* _Problem statement_:
According to the text on nasal lengthening, which flaps can supply nasal lining before a bone graft is added in a nose foreshortened by sustained cocaine use?

If substantial lengthening (>1 cm) of the nose is required, such as in Binder syndrome29 or posttraumatic nasal foreshortening, dissection of the skin alone is not sufficient. The lining needs to be lengthened as well. Tessier et al. have shown that considerable lengthening can be obtained, even in congenitally short noses, by dissecting the lining from beneath the nasal bones all the way back to the pharynx.30 Another approach is purposely to section the lining (and bone) at the nasofrontal area, as in a Le Fort III osteotomy.31
The undersurface of the bone graft may be exposed to the nasal cavity, but healing proceeds uneventfully, as it does in a Le Fort III, over bone grafts exposed to the maxillary sinus, as with a Le Fort I, and over orbital floor bone grafts (Fig. 8.8). This type of procedure would not be applicable to the contracted, foreshortened nose that is associated with sustained cocaine use. Here the lining is either altogether absent or chronically granulating and infected. Before a nasal bone graft can be added, nasal lining must be provided by bringing in tissue from other areas, such as nasolabial, forehead, or buccal sulcus flaps.32
Fig. 8.8 This 17-year-old female was involved in a vehicular accident in South America. She was treated with wire traction from the zygomas to a head cap of some sort. Both globes were severely damaged, and she was blind (A, B). She is shown 6 months after a complete subperiosteal dissection of the orbital cavities and midface through coronal, intraorbital, and lower eyelid incisions, with mobilization of all malpositioned segments, extensive bone grafting with both iliac and cranial bone, and rigid fixation. The nasal lengthening was accomplished by sectioning of the contracted lining at the Le Fort III level and placement of an iliac bone graft in the created gap and as a dorsal graft along with a conchal cartilage graft to the nasal tip. This also corrected her class III malocclusion. In the postoperative photographs (C, D), she has ocular prostheses. The computer-generated overlay of her preoperative and postoperative photographs shows the degree of true nasal lengthening (E).

* _Records provided_:

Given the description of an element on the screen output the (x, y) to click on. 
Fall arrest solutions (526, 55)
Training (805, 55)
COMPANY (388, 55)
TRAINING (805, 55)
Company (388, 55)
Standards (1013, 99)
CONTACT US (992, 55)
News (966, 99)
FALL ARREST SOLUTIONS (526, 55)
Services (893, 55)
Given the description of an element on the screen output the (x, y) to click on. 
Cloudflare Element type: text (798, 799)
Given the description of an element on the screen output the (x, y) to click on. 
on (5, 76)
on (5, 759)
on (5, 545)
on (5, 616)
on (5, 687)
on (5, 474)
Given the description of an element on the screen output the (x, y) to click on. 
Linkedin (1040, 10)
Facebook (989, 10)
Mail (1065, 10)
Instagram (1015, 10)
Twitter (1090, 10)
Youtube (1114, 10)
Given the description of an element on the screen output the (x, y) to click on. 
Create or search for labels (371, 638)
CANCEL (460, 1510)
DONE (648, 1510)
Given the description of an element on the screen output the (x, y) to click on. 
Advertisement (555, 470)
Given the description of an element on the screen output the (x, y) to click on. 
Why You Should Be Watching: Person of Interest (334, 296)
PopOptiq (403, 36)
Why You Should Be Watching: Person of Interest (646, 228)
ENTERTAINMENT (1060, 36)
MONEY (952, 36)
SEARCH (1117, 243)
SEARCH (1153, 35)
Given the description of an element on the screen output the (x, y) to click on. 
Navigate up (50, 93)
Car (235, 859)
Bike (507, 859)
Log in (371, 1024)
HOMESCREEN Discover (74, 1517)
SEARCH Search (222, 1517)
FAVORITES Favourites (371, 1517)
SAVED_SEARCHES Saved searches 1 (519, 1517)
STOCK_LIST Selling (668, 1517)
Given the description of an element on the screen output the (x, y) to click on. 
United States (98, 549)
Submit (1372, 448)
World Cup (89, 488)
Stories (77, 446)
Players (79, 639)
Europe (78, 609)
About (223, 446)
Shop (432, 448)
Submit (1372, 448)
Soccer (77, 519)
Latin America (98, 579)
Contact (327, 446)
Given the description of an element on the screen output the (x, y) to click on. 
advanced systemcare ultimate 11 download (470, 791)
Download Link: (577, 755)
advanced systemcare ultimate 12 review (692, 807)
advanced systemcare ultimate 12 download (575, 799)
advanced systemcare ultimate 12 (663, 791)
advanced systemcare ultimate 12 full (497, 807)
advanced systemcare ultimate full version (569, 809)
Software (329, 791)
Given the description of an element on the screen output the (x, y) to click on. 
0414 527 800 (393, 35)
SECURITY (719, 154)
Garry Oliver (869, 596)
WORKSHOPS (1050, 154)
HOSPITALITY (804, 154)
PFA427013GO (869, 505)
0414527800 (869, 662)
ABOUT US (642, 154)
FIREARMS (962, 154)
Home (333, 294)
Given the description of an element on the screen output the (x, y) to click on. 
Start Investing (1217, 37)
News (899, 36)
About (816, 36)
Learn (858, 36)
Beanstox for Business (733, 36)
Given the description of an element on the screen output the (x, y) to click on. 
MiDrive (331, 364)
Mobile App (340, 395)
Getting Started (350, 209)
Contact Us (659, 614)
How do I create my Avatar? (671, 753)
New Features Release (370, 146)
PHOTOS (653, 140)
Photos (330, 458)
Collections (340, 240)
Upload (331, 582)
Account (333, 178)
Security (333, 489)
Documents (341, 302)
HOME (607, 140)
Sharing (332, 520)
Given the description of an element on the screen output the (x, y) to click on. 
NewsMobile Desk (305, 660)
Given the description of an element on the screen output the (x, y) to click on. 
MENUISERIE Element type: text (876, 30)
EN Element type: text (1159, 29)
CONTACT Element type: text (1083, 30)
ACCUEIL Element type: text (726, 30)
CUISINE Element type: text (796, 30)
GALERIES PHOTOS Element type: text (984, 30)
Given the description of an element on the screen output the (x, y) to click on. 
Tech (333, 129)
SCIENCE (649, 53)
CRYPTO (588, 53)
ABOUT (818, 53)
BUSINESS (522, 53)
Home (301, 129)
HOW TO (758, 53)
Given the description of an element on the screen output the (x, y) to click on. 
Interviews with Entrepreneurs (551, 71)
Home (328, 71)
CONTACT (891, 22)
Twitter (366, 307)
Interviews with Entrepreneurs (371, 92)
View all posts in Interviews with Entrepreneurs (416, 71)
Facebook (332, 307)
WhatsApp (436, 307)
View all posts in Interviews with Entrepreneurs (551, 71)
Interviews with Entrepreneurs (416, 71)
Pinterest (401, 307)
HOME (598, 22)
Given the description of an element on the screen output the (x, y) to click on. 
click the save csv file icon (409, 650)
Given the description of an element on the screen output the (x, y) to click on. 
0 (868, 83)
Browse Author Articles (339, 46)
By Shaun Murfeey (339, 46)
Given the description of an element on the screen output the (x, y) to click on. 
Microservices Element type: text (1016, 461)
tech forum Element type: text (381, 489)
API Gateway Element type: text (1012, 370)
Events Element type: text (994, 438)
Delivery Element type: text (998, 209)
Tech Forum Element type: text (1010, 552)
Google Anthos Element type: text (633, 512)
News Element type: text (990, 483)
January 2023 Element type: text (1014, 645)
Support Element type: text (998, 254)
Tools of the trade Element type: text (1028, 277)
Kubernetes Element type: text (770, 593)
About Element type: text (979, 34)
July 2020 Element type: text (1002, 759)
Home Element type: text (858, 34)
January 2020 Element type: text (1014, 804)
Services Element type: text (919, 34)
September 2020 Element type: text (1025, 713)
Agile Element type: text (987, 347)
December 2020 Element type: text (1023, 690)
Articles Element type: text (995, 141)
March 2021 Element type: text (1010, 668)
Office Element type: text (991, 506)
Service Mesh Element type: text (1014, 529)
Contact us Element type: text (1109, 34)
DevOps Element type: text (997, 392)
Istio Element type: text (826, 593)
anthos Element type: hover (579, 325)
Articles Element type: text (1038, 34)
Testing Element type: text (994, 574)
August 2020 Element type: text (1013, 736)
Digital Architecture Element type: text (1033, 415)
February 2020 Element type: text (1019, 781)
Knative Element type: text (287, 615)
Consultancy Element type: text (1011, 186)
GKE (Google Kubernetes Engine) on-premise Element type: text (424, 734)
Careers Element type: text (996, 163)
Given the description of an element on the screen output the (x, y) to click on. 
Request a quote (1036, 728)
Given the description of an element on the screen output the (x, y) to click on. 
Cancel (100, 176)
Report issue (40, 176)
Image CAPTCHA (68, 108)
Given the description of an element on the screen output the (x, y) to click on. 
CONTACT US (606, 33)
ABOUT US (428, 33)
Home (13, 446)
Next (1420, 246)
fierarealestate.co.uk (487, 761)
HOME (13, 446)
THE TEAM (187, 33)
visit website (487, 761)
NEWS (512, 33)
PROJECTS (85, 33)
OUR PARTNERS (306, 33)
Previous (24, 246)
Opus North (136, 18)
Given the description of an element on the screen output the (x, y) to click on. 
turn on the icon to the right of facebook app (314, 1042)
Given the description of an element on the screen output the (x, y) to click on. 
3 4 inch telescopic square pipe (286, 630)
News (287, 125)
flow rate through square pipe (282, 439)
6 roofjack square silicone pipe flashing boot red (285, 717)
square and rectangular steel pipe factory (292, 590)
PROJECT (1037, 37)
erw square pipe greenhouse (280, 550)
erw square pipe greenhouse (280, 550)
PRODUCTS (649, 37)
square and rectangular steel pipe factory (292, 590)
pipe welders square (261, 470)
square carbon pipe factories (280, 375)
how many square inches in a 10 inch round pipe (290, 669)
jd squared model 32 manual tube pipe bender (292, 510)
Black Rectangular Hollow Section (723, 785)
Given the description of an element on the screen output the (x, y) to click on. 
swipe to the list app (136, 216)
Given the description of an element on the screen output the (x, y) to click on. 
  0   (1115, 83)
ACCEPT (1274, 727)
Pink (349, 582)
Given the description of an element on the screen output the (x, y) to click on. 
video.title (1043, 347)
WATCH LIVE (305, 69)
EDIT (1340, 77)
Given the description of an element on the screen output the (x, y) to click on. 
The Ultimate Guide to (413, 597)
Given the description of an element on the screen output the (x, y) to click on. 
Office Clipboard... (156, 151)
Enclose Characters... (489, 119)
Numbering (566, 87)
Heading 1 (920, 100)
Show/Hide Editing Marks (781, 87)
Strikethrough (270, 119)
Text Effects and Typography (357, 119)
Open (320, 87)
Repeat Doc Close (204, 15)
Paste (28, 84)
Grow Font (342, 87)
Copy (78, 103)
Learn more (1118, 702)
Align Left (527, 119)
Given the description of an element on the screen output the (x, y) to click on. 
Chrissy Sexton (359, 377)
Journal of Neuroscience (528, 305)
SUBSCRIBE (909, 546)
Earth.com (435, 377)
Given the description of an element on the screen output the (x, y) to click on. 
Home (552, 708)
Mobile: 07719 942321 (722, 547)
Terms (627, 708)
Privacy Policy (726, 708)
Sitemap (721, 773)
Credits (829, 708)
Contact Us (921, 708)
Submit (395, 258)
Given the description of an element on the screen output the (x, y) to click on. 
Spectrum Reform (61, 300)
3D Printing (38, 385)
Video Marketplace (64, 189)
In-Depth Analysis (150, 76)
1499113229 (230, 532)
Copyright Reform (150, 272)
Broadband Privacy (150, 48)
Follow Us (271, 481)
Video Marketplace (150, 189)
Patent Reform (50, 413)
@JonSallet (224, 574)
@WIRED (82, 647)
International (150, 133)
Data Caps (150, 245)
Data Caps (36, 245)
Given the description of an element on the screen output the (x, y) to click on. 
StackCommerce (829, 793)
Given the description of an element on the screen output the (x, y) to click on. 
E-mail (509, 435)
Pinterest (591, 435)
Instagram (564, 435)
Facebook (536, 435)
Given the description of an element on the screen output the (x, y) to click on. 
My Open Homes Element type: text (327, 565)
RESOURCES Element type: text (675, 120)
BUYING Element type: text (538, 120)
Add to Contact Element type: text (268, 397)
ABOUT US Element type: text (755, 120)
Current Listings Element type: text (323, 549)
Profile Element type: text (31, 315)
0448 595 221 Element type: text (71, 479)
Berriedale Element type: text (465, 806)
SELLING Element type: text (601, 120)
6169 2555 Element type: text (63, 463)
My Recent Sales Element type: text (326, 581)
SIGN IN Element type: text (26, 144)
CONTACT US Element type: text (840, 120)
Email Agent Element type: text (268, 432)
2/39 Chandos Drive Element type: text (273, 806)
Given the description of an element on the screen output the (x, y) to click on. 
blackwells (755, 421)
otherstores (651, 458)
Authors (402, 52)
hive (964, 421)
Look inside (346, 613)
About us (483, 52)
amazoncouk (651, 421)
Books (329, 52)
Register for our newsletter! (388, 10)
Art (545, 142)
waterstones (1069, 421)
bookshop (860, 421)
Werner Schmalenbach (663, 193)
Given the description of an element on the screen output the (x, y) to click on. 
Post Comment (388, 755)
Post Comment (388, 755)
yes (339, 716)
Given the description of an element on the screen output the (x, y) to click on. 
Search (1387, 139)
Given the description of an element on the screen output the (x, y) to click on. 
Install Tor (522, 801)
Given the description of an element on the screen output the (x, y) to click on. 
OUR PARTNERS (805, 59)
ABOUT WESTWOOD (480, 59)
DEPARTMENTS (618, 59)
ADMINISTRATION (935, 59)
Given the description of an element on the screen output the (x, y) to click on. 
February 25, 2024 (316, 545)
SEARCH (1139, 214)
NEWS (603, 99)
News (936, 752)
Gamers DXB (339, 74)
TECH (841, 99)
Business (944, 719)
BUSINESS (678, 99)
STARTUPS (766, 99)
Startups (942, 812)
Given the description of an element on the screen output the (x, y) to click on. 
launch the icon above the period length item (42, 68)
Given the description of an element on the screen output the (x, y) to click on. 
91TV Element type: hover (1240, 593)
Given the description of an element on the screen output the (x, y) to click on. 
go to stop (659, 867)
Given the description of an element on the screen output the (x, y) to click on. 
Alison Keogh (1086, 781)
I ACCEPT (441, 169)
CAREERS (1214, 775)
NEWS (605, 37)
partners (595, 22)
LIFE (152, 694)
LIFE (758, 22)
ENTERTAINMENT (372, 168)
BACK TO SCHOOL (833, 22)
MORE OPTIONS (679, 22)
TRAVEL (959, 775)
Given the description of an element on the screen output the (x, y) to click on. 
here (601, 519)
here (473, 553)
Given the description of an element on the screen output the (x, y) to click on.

* _Solution to this problem_:
Nasolabial, forehead, or buccal sulcus flaps.